We booked a private tour with Juneau Limousine. It was great! I would definitely recommend it. We booked a 4 hour tour on 6 person limo.

Judy picked us up at 8am. She gave us a city tour, panning for gold, Menenhall glacier, a few scenic stops, and more panning for gold.

The limo was filled with candy and bottled water. The kids thought that it was great.


----------



## DizDays

Subbing in on this one.  Headed to Alaska in September 2012.  Lots of research to do. Can't wait to read all of this thread and any new posts.  Thanks to everyone for sharing!


----------



## smeecanada

Thought I'd add my 2 cents worth about the excursions we took.  Hopefully, it will help some people going next year.

Participants:  2 adults, 2 teens (16,15)

All excursions booked through DCL

Skagway:

EAGLE PRESERVE WILDLIFE RIVER ADVENTURE

This excursion is run by River Adventure. 

There were 24 people on our excursion and we left bright and early for Haines aboard a high speed catamaran.   There was a short bus transfer from the ship to the catamaran dock.   There were a few other excursions on the catamaran as well.  There was a fellow narrating a bit as we went between Skagway and Haines.  Very informative.  The catamaran had indoor seating and you could also go outside to take photos.  The ride was approximately 45 minutes and was very smooth.  Once in Haines, we boarded a bus for an approximate 30 minute ride to the jet boat launch.  It was just our excursion on the bus. We had a very nice driver who gave us some history about Haines along the way and slowed the bus down a few times for us to see some of the sites.  Once at the launch site - surprised to find out it was just our tour.  Very nice facilities.  They had rainjackets, ear mufflers, mittens and a blanket for each of us.  We spent about 2 hours on the river, looking for wildlife.  Unforunately, we didn't see much.  Some immature eagles and a few trumpter swans.  The scenery was beautiful and would have been even more spectaular if the day wasn't overcast.  Once back at the launch, we had a weiner roast and then inside for soup, chili, chips, drinks and cookies.  Very nice set up.  Then, we did a repeat of the bus and boat back to Skagway.  We opted to walk back to the ship instead of taking the shuttle and see a bit of downtown Skagway.

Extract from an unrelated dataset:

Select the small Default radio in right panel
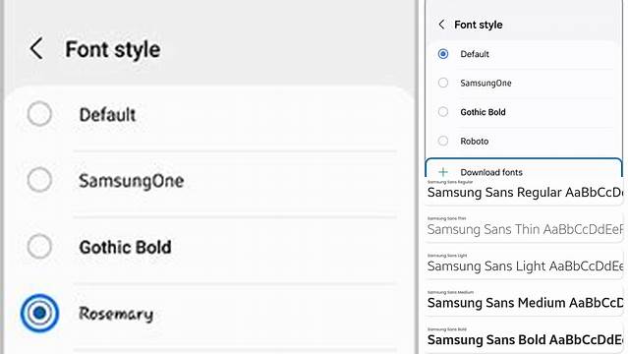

There were washrooms available on the catamaran, on the Haines boat dock and at the launch site.  

Juneau:

BIKE AND TRAM MOUNTAIN ADVENTURE

Only 6 of us on this excursion.  My family and another couple.  It was overcast and drizzling again this morning but cleared up by the time we reached the top of the mountain.  

We boarded a passenger van at the dock with two guides from Cycle Alaska.  They had all the bikes on a towing trailer behind the van.  Each of them took turns to describing things to us as we made our way over to Douglas Island and up to Eagle Ski Resort.  The Ski Resort was the starting point for our bike trip.  Once at the Resort - there was washroom facilities if you need them.  They provide us with very light weight rain gear, helmets, water bottles and bikes.  You could leave anything in the van that you wanted as it was following us along the way.  The roads although main roads were very quiet with very few cars travelling on them.  We had a bike lane the majority of the trip and the roads were for the most part deserted - especially up by the ski resort.  We stopped several times for informative talks about the marshes, flora/fauna, streams etc.  There was one short uphill bit but for the majority it was downhill or flat terrain.  We saw a few bald eagles and a deer on the way down from the resort.  Once at the bottom we travelled along a fairly flat stretch and stopped at stream to see the salmon spawning.  Then, along a bit further to the coast and a view of Mendenhall Glacier in the distance.  Back on the bikes for a bit more to the end of the trip.  Where Nick had hot chocolate/tea/coffee and snacks for us.  We then got back into the van for the trip back to town (about 25 minutes), to the tram.  Nick gave us the tickets for the tram and then we were on our own.  It was a beautiful clear day by then and the views from the tram were excellent.  We went up and had a nice lunch at the restaurant and then walked around to a few of the viewpoints to take photos.

Ketchikan:

BEAR COUNTRY AND WILDLIFE EXPEDITION

My son and I did this excursion.  It was awesome.  Worth every penny and then some.  There were 11 of us on the excursion.  It was a short bus ride to the Alaska Rainforest Sanctuary with a driver giving a informative talk along the way.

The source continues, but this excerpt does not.